Tal abordagem – tomada por si só – não é tão estranha, apesar de sua antiguidade; e você pode encontrar muitos livros atuais, escritos tanto por acadêmicos quanto por amadores, cujo esquema é semelhante. O que é estranho é a forma como Cramer dobra, até triplica o seu empirismo nas partes dois, “Henry David Thoreau”, e três, “Ralph Waldo Emerson”, que são compostos exclusivamente de material-fonte citado por Cramer, dispostos cronologicamente. É como se suas extensas notas de rodapé não fossem suficientes – ele dá ao público seu arquivo não mediado.
Isso faz com que a leitura seja lenta e repetitiva: Cramer irá citar uma fonte na sua primeira parte biográfica (como quando Emerson escreveu sobre a “velha falha de contradição ilimitada” de Thoreau), e depois reproduzir toda a passagem relevante na segunda ou terceira parte (“Henry Thoreau envia-me um artigo com a velha falha de contradição ilimitada”). Mas, como eu vim a apreciar, tal lentidão e repetição é o ponto do livro, a sua força; e o movimento sutil que existe vem da paciente sobreposição de fontes de Cramer, uma sobre a outra. É a maré, e como a água que desce, o livro lentamente peneira e ordena e reformula como entendemos cada homem.
Por exemplo, um dos erros mais comuns de Thoreau é que ele era um misantropo que fugiu da sociedade para a natureza por despeito de tudo o que é humano. Mas o que Cramer revela é uma pessoa intensamente consciente de como ele era percebido e como a sua própria intensidade queimava os outros: “Perco os meus amigos”, escreveu Thoreau em 1851, “pelo meu próprio mau tratamento, e pela má valorização deles, pelo seu profanato, pelo seu barateamento”. A amizade, para Thoreau, era extenuante, uma “conjunção de almas”, um “forno brilhante no qual todas as impurezas são consumidas”, um processo que refinou cada pessoa na melhor versão absoluta de si mesmo.
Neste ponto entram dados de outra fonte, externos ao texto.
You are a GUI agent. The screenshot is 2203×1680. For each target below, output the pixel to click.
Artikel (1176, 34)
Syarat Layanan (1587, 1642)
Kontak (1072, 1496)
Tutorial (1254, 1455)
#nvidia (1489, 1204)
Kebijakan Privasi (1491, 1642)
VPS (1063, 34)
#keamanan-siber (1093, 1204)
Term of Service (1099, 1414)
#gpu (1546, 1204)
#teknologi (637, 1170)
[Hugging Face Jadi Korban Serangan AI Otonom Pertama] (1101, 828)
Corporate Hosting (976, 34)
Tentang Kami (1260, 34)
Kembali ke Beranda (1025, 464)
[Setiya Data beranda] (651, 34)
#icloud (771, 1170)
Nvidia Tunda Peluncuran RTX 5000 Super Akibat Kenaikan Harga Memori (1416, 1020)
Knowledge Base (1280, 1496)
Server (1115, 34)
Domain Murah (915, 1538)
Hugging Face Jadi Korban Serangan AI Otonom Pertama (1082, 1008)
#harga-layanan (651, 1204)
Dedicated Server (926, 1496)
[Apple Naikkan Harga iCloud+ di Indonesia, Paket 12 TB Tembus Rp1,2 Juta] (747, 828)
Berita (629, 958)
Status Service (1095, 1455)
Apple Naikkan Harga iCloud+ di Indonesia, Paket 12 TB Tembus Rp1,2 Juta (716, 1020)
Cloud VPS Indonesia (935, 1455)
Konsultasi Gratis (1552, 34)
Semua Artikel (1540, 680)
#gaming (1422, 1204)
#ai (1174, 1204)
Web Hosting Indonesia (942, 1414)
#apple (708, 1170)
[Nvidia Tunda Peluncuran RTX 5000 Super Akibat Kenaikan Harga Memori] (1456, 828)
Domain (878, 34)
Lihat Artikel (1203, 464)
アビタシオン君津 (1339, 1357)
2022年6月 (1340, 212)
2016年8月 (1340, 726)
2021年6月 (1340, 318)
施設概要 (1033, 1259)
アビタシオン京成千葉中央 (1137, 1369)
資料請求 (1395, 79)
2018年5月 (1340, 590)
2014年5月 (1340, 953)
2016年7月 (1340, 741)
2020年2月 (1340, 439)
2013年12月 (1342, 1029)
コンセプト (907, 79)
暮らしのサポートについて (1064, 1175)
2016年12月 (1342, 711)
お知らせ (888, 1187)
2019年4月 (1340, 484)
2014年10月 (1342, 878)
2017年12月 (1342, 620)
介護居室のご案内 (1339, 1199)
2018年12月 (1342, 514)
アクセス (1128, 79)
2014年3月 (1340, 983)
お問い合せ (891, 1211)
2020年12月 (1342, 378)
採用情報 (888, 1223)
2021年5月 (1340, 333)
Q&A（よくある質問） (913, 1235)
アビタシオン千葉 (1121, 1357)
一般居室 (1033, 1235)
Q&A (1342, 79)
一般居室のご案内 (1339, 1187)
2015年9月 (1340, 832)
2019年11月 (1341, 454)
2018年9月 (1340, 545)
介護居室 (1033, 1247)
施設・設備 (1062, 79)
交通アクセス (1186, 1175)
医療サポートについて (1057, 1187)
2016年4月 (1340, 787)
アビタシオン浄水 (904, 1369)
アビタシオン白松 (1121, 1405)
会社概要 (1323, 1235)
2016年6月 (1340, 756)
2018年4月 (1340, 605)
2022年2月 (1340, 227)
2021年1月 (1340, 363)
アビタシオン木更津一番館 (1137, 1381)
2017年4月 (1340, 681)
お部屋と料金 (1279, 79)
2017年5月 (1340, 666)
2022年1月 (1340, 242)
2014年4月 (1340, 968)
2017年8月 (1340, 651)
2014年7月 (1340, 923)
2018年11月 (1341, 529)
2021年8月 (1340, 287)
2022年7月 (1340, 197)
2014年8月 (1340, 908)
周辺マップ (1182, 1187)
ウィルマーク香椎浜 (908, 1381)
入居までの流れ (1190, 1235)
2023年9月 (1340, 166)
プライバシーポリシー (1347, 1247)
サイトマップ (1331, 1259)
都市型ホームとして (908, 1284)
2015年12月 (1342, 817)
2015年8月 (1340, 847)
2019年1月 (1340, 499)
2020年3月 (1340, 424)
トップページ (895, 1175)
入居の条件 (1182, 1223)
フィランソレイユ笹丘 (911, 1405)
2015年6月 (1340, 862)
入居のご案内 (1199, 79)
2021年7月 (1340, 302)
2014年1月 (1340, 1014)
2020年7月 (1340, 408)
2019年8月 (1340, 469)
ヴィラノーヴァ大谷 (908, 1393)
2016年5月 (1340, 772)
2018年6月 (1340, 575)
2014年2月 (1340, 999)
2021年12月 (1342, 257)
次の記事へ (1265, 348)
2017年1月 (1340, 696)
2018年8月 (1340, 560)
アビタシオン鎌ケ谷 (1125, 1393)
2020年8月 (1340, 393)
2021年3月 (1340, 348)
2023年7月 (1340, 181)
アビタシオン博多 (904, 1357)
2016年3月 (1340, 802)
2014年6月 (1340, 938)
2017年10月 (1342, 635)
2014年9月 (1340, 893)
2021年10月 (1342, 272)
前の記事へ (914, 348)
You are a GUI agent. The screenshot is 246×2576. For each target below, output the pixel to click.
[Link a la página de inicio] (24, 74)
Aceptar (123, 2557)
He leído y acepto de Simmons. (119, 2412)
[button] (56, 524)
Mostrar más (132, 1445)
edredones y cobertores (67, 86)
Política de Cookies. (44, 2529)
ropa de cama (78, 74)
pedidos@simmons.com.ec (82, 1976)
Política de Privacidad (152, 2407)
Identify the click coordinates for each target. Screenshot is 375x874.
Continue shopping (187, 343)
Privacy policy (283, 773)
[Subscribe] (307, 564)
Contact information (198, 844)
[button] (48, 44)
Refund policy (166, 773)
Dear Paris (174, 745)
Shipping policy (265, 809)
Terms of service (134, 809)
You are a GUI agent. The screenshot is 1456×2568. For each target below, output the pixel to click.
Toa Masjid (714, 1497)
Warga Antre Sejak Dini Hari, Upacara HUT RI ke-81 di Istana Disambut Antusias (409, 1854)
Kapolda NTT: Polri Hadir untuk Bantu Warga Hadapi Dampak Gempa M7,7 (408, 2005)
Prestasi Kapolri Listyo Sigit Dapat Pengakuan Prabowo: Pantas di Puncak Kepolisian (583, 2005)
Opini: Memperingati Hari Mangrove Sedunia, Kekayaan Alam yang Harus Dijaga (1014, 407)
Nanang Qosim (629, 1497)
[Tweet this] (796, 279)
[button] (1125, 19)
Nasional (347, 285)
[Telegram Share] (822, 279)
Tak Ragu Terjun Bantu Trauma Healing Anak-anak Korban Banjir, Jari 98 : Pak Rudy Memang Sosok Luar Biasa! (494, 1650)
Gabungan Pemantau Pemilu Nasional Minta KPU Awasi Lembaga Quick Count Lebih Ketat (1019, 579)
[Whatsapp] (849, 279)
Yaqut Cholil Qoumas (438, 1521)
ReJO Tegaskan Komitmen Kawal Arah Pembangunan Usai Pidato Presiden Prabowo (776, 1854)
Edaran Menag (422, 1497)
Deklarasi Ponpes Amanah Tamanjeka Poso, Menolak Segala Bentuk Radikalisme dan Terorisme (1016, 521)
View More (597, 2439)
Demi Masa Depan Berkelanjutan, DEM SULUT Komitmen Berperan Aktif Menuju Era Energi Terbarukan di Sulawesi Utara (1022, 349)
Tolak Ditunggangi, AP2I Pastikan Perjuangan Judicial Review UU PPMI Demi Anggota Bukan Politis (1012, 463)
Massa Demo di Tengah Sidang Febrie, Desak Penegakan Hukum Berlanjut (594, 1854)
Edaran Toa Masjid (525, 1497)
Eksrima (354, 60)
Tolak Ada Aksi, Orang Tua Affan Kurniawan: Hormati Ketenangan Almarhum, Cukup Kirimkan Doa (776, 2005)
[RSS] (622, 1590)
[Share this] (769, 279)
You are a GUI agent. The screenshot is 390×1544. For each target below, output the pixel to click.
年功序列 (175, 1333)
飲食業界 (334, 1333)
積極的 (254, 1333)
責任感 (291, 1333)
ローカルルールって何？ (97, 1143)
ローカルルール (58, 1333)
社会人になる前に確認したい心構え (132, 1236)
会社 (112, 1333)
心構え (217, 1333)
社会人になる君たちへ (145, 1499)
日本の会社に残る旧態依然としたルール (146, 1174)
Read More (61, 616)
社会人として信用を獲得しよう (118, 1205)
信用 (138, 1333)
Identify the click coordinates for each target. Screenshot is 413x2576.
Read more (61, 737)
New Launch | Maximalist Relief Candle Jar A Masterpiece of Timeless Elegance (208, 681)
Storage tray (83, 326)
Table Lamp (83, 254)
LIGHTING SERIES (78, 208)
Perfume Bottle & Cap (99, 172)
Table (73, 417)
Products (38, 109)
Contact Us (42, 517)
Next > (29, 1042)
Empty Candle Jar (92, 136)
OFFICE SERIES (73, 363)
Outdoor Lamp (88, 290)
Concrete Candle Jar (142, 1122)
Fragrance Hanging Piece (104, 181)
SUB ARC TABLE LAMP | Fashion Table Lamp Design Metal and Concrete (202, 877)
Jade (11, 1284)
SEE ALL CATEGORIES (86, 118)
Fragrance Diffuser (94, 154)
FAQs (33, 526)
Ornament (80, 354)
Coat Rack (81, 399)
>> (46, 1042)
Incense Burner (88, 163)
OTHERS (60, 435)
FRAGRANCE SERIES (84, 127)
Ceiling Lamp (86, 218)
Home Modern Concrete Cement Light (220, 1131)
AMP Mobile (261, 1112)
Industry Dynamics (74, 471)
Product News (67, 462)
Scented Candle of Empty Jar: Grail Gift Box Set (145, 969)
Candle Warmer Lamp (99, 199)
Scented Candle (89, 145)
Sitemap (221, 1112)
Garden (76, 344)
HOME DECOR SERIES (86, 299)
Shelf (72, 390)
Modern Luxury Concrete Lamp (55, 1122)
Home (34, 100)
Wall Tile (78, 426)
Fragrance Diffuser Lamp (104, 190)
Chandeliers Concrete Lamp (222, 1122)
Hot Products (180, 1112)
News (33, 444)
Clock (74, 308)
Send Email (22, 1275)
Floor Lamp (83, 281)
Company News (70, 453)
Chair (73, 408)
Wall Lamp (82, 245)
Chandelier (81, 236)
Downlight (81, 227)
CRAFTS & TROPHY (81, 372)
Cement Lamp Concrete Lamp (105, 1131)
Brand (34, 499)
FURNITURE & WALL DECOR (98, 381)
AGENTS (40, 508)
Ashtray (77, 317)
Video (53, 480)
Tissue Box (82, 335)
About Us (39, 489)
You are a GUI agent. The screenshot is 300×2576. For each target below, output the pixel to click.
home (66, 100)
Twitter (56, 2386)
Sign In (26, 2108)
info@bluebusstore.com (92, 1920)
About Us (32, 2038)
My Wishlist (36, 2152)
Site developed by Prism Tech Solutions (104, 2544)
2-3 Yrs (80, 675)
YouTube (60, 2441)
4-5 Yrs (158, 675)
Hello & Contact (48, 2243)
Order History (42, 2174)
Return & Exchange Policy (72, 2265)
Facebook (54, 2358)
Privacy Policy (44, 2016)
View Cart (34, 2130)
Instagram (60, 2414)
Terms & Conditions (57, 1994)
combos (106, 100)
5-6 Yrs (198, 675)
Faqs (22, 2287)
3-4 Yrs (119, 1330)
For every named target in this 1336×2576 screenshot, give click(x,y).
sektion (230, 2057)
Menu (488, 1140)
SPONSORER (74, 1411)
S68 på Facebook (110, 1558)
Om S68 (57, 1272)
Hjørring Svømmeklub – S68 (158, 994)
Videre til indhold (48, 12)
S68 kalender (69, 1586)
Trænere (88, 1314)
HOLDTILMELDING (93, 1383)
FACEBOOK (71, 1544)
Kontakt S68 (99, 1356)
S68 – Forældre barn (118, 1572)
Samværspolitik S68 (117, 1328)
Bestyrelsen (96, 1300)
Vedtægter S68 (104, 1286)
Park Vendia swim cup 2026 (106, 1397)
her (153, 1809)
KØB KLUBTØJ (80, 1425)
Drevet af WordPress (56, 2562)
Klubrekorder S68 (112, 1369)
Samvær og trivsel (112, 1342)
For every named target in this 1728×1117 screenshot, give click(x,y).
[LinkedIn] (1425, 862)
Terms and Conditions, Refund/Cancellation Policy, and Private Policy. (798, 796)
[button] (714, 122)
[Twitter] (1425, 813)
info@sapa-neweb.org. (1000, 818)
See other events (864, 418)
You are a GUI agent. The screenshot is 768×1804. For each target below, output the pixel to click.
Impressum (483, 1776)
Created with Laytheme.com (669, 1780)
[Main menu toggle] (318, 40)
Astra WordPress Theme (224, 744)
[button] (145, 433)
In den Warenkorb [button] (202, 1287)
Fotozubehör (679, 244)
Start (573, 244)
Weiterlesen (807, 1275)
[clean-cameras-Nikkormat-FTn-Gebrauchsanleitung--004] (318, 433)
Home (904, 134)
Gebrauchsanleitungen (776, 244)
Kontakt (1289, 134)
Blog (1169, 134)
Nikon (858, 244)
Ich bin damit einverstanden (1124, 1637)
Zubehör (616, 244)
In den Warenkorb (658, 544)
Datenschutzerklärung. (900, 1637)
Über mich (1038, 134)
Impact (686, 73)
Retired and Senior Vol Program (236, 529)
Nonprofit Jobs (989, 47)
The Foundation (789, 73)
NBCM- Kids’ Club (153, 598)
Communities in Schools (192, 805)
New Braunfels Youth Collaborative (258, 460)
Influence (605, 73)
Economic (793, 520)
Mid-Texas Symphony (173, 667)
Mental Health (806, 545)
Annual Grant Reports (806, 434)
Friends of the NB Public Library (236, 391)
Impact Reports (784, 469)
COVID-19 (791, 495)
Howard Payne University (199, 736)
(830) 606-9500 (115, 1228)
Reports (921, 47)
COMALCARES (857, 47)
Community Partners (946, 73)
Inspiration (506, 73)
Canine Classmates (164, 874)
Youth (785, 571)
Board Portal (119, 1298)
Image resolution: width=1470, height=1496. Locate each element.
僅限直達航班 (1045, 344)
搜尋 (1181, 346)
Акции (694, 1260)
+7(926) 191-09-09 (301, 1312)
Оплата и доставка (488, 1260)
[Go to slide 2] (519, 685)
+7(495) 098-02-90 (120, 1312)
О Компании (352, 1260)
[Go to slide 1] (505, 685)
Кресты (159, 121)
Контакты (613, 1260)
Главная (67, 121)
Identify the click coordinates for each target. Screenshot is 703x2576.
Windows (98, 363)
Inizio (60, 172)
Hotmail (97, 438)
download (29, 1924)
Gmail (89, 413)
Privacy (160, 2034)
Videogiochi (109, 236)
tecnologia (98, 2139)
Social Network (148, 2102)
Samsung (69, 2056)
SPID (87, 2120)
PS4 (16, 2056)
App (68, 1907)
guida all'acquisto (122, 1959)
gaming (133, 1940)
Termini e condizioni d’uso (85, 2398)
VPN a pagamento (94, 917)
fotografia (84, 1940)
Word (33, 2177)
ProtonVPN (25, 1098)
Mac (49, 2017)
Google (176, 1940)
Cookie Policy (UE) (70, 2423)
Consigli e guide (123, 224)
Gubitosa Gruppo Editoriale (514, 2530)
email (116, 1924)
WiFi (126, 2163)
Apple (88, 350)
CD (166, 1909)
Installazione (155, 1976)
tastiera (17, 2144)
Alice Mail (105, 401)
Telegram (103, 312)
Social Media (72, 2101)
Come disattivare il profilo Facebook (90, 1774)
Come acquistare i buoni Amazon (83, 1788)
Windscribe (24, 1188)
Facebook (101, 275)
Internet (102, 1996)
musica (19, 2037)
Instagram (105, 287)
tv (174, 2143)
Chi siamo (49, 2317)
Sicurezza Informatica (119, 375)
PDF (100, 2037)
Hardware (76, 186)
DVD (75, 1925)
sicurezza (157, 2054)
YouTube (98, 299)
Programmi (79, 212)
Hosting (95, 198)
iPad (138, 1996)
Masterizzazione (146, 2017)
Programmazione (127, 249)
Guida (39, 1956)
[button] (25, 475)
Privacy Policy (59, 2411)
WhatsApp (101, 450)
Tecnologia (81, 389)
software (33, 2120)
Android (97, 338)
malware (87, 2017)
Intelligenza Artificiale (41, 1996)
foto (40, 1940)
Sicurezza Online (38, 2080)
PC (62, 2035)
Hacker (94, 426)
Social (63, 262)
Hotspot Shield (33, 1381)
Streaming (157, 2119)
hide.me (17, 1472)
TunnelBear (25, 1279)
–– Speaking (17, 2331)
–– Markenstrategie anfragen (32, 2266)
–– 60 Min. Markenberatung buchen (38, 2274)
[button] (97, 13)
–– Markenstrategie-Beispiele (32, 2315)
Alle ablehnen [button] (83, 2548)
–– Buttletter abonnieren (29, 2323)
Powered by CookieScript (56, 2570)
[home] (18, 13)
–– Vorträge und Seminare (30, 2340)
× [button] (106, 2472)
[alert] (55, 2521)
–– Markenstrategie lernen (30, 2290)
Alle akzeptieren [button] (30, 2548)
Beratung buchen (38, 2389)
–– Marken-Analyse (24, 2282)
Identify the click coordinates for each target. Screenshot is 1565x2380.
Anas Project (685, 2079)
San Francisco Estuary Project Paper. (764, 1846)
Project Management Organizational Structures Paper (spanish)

Essas exigências são extenuantes, é claro, e expulsaram as pessoas de Thoreau, o que lhe partiu o coração: “Na verdade, não tenho nenhum amigo. Estou muito distante de todas as pessoas reais – e no entanto a minha experiência de amizade é tão real e envolvente que às vezes me encontro falando em voz alta com o amigo ideal”. Nem eram os bosques, para Thoreau, a antítese da sociedade; “Um amigo não valorizaria a beleza da paisagem tanto quanto um veado ou uma lebre?”, pergunta ele. O que a crônica em camadas de Cramer sugere, embora nunca explicitamente argumente, é que uma amizade purificadora, na qual cada um de nós é o melhor que pode ser, está na raiz da ética ambiental e social de Thoreau, não a natureza selvagem, nem a misantropia, nem mesmo o individualismo. “Para assegurar a saúde”, escreveu Thoreau, “a relação do homem com a Natureza deve aproximar-se muito de uma relação pessoal; ele deve estar consciente de uma amizade nela; quando os amigos humanos falham ou morrem, ela deve ficar na brecha”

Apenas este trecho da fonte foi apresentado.